### Given entries
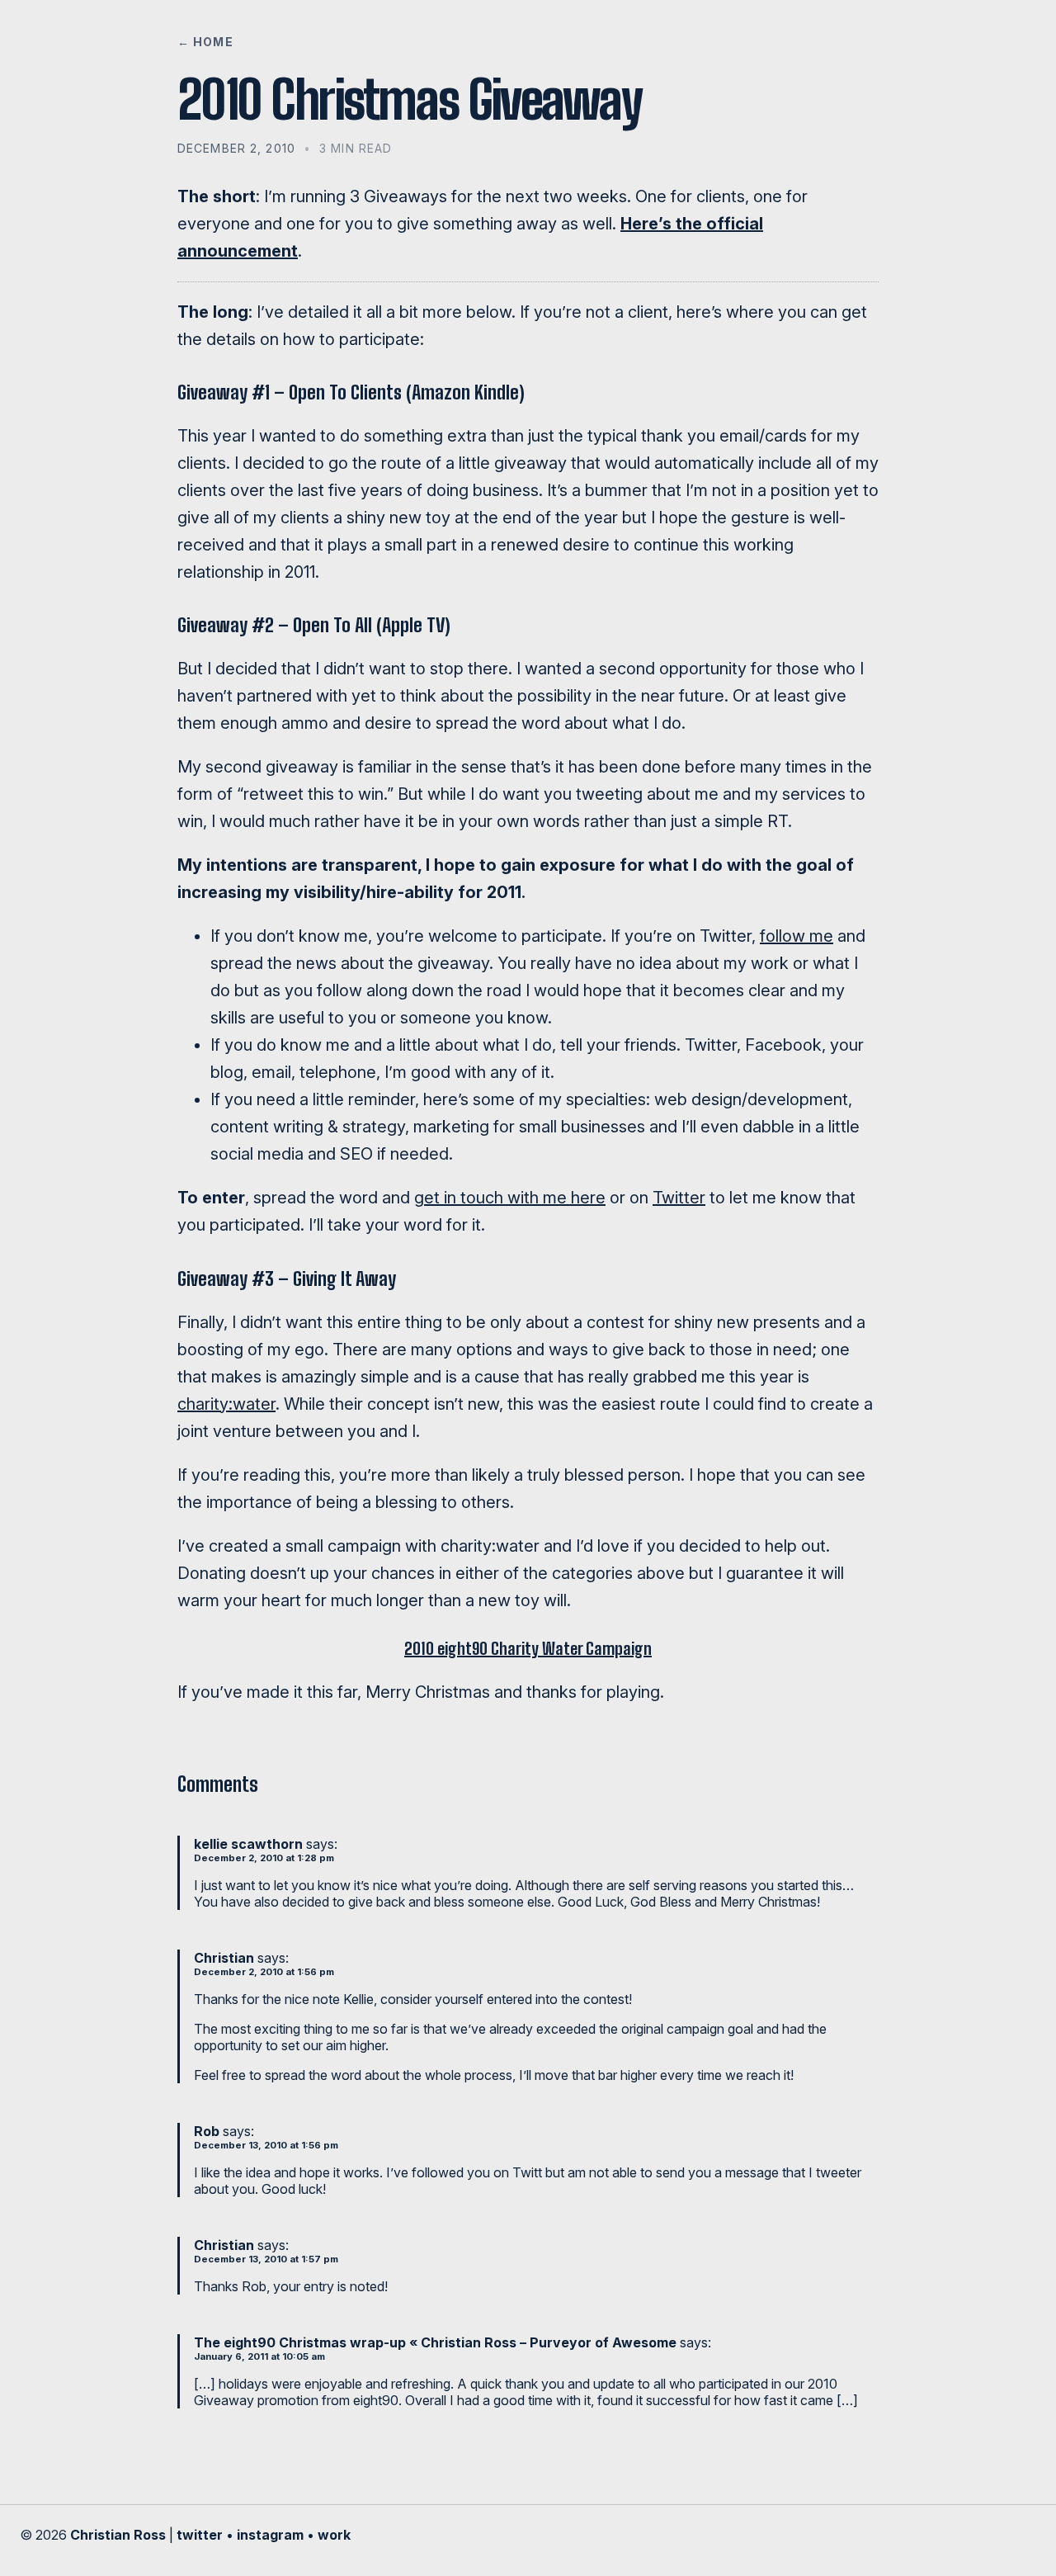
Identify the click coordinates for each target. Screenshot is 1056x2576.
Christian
...
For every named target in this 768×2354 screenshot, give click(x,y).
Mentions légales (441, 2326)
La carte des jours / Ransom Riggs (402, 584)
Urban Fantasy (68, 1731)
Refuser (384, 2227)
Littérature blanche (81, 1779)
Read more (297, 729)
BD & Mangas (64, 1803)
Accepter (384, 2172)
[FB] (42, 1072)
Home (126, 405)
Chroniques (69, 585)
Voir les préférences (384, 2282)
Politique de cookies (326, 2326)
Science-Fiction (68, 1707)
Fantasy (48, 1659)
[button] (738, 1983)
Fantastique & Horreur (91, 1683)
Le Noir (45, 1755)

### The task
Within the listing above, count the lines that contain the string "click". Give only the number.

### The answer
2